[Data records]
####

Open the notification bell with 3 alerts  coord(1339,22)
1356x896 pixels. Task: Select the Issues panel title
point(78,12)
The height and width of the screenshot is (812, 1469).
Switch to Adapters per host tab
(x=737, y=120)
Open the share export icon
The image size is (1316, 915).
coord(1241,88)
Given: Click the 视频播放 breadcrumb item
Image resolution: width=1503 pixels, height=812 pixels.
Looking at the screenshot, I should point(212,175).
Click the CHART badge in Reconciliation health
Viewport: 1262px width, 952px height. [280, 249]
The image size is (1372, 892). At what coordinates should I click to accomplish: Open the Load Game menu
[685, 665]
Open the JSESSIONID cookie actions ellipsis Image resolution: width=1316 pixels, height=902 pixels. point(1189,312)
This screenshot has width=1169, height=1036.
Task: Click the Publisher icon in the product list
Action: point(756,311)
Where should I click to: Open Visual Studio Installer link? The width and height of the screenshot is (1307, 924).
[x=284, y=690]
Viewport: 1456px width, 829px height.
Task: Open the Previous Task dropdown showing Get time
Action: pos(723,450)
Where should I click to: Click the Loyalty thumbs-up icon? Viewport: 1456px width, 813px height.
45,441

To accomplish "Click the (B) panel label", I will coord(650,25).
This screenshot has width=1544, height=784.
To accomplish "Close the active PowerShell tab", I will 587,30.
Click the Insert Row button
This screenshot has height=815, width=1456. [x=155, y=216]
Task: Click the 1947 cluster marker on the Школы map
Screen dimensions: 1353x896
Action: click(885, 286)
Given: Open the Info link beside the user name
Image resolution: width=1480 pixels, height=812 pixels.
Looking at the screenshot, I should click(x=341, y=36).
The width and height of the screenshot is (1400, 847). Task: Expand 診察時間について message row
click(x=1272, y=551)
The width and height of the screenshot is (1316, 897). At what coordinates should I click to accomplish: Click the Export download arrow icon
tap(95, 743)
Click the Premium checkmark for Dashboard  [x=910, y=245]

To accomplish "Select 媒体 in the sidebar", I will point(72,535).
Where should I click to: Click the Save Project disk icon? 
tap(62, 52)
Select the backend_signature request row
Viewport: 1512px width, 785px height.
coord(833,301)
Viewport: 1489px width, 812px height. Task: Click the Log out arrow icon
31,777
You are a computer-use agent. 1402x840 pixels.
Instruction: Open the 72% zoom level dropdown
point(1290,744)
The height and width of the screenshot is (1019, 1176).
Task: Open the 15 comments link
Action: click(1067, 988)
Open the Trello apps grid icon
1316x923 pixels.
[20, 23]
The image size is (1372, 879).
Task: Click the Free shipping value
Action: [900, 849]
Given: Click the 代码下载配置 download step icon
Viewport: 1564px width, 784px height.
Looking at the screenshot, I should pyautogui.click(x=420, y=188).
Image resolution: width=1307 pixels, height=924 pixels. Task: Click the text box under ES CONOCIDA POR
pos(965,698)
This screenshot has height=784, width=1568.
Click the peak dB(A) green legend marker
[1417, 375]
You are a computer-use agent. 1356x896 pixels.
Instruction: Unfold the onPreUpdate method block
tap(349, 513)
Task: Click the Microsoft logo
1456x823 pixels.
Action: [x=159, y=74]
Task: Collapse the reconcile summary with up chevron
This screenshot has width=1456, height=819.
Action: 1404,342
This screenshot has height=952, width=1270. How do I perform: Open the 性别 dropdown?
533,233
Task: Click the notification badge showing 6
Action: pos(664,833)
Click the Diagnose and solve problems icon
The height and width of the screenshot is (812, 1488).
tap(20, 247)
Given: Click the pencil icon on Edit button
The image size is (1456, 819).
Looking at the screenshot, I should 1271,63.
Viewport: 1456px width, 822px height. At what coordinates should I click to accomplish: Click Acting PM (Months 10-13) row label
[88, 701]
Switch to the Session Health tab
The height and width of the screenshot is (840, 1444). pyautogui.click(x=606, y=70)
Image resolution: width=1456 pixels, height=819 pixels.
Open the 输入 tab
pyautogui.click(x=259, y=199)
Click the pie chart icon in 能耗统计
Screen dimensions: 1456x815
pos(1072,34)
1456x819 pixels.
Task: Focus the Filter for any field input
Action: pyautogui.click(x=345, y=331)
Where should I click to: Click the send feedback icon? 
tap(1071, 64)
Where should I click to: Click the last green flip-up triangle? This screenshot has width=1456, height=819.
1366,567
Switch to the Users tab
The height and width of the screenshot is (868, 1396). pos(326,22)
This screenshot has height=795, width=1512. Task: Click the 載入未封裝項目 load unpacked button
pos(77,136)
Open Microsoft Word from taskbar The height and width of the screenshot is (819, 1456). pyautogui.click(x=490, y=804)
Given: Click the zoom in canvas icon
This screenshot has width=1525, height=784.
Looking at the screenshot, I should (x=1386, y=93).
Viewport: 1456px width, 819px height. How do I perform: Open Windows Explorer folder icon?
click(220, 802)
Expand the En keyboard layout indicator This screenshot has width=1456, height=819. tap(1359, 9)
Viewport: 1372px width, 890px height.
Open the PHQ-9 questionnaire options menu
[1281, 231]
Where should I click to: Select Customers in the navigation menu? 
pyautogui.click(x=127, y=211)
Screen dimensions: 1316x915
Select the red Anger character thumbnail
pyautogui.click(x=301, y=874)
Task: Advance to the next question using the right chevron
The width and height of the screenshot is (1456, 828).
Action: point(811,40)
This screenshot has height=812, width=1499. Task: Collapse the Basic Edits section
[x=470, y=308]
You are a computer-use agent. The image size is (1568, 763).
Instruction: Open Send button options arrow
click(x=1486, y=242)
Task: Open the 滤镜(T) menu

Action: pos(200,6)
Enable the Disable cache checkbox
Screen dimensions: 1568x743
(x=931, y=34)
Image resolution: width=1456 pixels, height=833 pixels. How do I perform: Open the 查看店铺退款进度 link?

####

◆ **EXERCISE GOAL**
What's needed is a word-for-word restatement of all the entries.

◆ **RESULT**
Open the notification bell with 3 alerts  coord(1339,22)
1356x896 pixels. Task: Select the Issues panel title
point(78,12)
The height and width of the screenshot is (812, 1469).
Switch to Adapters per host tab
(x=737, y=120)
Open the share export icon
The image size is (1316, 915).
coord(1241,88)
Given: Click the 视频播放 breadcrumb item
Image resolution: width=1503 pixels, height=812 pixels.
Looking at the screenshot, I should point(212,175).
Click the CHART badge in Reconciliation health
Viewport: 1262px width, 952px height. [280, 249]
The image size is (1372, 892). At what coordinates should I click to accomplish: Open the Load Game menu
[685, 665]
Open the JSESSIONID cookie actions ellipsis Image resolution: width=1316 pixels, height=902 pixels. point(1189,312)
This screenshot has width=1169, height=1036.
Task: Click the Publisher icon in the product list
Action: point(756,311)
Where should I click to: Open Visual Studio Installer link? The width and height of the screenshot is (1307, 924).
[x=284, y=690]
Viewport: 1456px width, 829px height.
Task: Open the Previous Task dropdown showing Get time
Action: pos(723,450)
Where should I click to: Click the Loyalty thumbs-up icon? Viewport: 1456px width, 813px height.
45,441

To accomplish "Click the (B) panel label", I will coord(650,25).
This screenshot has width=1544, height=784.
To accomplish "Close the active PowerShell tab", I will 587,30.
Click the Insert Row button
This screenshot has height=815, width=1456. [x=155, y=216]
Task: Click the 1947 cluster marker on the Школы map
Screen dimensions: 1353x896
Action: click(885, 286)
Given: Open the Info link beside the user name
Image resolution: width=1480 pixels, height=812 pixels.
Looking at the screenshot, I should click(x=341, y=36).
The width and height of the screenshot is (1400, 847). Task: Expand 診察時間について message row
click(x=1272, y=551)
The width and height of the screenshot is (1316, 897). At what coordinates should I click to accomplish: Click the Export download arrow icon
tap(95, 743)
Click the Premium checkmark for Dashboard  [x=910, y=245]

To accomplish "Select 媒体 in the sidebar", I will point(72,535).
Where should I click to: Click the Save Project disk icon? 
tap(62, 52)
Select the backend_signature request row
Viewport: 1512px width, 785px height.
coord(833,301)
Viewport: 1489px width, 812px height. Task: Click the Log out arrow icon
31,777
You are a computer-use agent. 1402x840 pixels.
Instruction: Open the 72% zoom level dropdown
point(1290,744)
The height and width of the screenshot is (1019, 1176).
Task: Open the 15 comments link
Action: click(1067, 988)
Open the Trello apps grid icon
1316x923 pixels.
[20, 23]
The image size is (1372, 879).
Task: Click the Free shipping value
Action: [900, 849]
Given: Click the 代码下载配置 download step icon
Viewport: 1564px width, 784px height.
Looking at the screenshot, I should pyautogui.click(x=420, y=188).
Image resolution: width=1307 pixels, height=924 pixels. Task: Click the text box under ES CONOCIDA POR
pos(965,698)
This screenshot has height=784, width=1568.
Click the peak dB(A) green legend marker
[1417, 375]
You are a computer-use agent. 1356x896 pixels.
Instruction: Unfold the onPreUpdate method block
tap(349, 513)
Task: Click the Microsoft logo
1456x823 pixels.
Action: [x=159, y=74]
Task: Collapse the reconcile summary with up chevron
This screenshot has width=1456, height=819.
Action: 1404,342
This screenshot has height=952, width=1270. How do I perform: Open the 性别 dropdown?
533,233
Task: Click the notification badge showing 6
Action: pos(664,833)
Click the Diagnose and solve problems icon
The height and width of the screenshot is (812, 1488).
tap(20, 247)
Given: Click the pencil icon on Edit button
The image size is (1456, 819).
Looking at the screenshot, I should 1271,63.
Viewport: 1456px width, 822px height. At what coordinates should I click to accomplish: Click Acting PM (Months 10-13) row label
[88, 701]
Switch to the Session Health tab
The height and width of the screenshot is (840, 1444). pyautogui.click(x=606, y=70)
Image resolution: width=1456 pixels, height=819 pixels.
Open the 输入 tab
pyautogui.click(x=259, y=199)
Click the pie chart icon in 能耗统计
Screen dimensions: 1456x815
pos(1072,34)
1456x819 pixels.
Task: Focus the Filter for any field input
Action: pyautogui.click(x=345, y=331)
Where should I click to: Click the send feedback icon? 
tap(1071, 64)
Where should I click to: Click the last green flip-up triangle? This screenshot has width=1456, height=819.
1366,567
Switch to the Users tab
The height and width of the screenshot is (868, 1396). pos(326,22)
This screenshot has height=795, width=1512. Task: Click the 載入未封裝項目 load unpacked button
pos(77,136)
Open Microsoft Word from taskbar The height and width of the screenshot is (819, 1456). pyautogui.click(x=490, y=804)
Given: Click the zoom in canvas icon
This screenshot has width=1525, height=784.
Looking at the screenshot, I should (x=1386, y=93).
Viewport: 1456px width, 819px height. How do I perform: Open Windows Explorer folder icon?
click(220, 802)
Expand the En keyboard layout indicator This screenshot has width=1456, height=819. tap(1359, 9)
Viewport: 1372px width, 890px height.
Open the PHQ-9 questionnaire options menu
[1281, 231]
Where should I click to: Select Customers in the navigation menu? 
pyautogui.click(x=127, y=211)
Screen dimensions: 1316x915
Select the red Anger character thumbnail
pyautogui.click(x=301, y=874)
Task: Advance to the next question using the right chevron
The width and height of the screenshot is (1456, 828).
Action: point(811,40)
This screenshot has height=812, width=1499. Task: Collapse the Basic Edits section
[x=470, y=308]
You are a computer-use agent. The image size is (1568, 763).
Instruction: Open Send button options arrow
click(x=1486, y=242)
Task: Open the 滤镜(T) menu

Action: pos(200,6)
Enable the Disable cache checkbox
Screen dimensions: 1568x743
(x=931, y=34)
Image resolution: width=1456 pixels, height=833 pixels. How do I perform: Open the 查看店铺退款进度 link?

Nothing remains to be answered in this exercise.